[LLVMdev] Adding support to LLVM for data & code layout (needed by GHC)
David Terei
davidterei at gmail.com
Tue Jun 8 03:42:41 PDT 2010
Hi All,
The GHC developers would like to add support to llvm to enable the
order that code and data are laid out in, in the resulting assembly
code produced by llvm to be defined by the user. The reason we would
like to have this feature is explained in the blog post on GHC's use
of llvm here: http://blog.llvm.org/2010/05/glasgow-haskell-compiler-and-llvm.html,
specifically under the title, 'Problems with backend'.
Basically we want to be able to produce code using llvm that looks like this:
.text
.align 4,0x90
.long _ZCMain_main_srt-(_ZCMain_main_info)+0
.long 0
.long 196630
.globl _ZCMain_main_info
_ZCMain_main_info:
.Lcg6:
leal -12(%ebp),%eax
cmpl 84(%ebx),%eax
[...]
So in the above code we can access the code for the function
'_ZCMain_main_info' and the metadata for it need by the runtime with
just the one label. At the moment llvm just outputs all global
variables at the end.
It seems to me that there are three slightly different ways to support
this in llvm:
1) Have llvm preserve order of data and code from input file when in
the same section
2) Use a new special '@llvm.foo' variable that takes a list of
functions and globals. Order they appear in the array is the order
they should be output in and as one contiguous block.
3) Have llvm be specifically aware about the desire to associate some
global variable with a function. So a function definition could
include taking a global variable as an attribute. llvm would then
output the function and variable together like in the code above.

**Element lookup records**
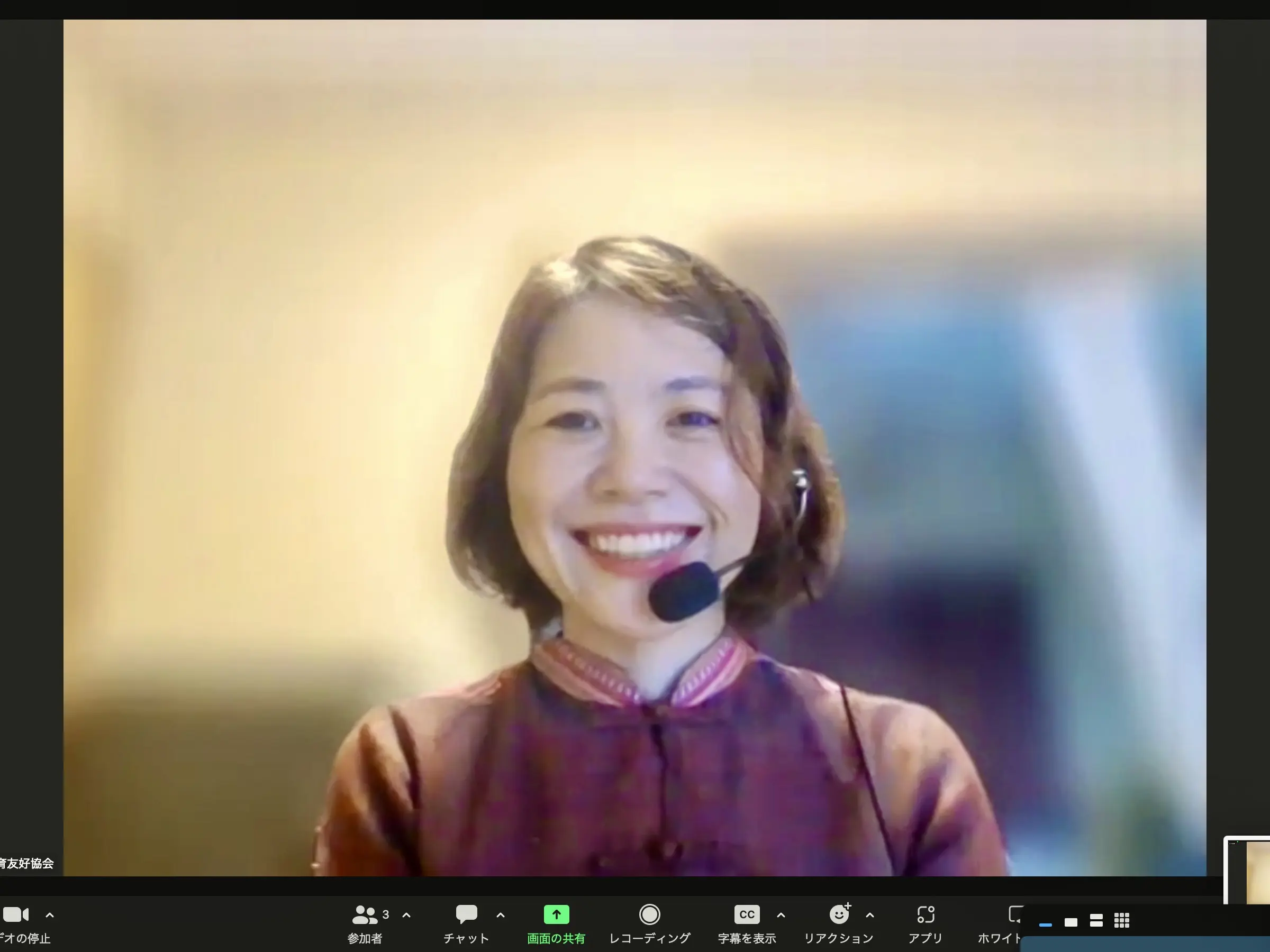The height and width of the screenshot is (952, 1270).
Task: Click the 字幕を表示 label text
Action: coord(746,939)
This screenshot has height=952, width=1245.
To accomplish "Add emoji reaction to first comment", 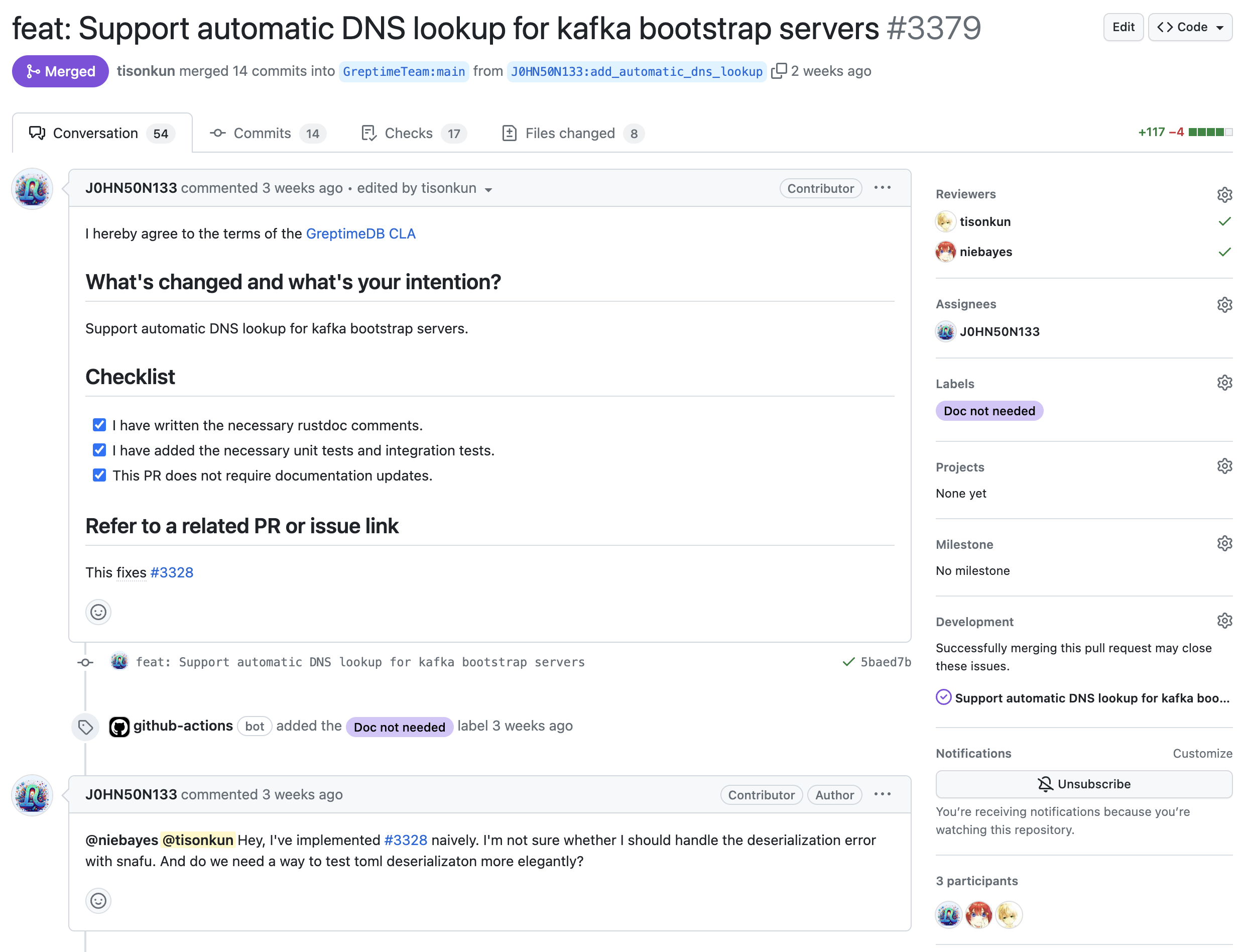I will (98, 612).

**Objectives**
1: According to the LLVM post, where does LLVM currently output all global variables?
2: Write out the part of the LLVM post that begins at the words "It seems to" and stops after "the code above.", keeping every word unchanged.

**Per-task outputs**
1: At the end.

2:
It seems to me that there are three slightly different ways to support
this in llvm:
1) Have llvm preserve order of data and code from input file when in
the same section
2) Use a new special '@llvm.foo' variable that takes a list of
functions and globals. Order they appear in the array is the order
they should be output in and as one contiguous block.
3) Have llvm be specifically aware about the desire to associate some
global variable with a function. So a function definition could
include taking a global variable as an attribute. llvm would then
output the function and variable together like in the code above.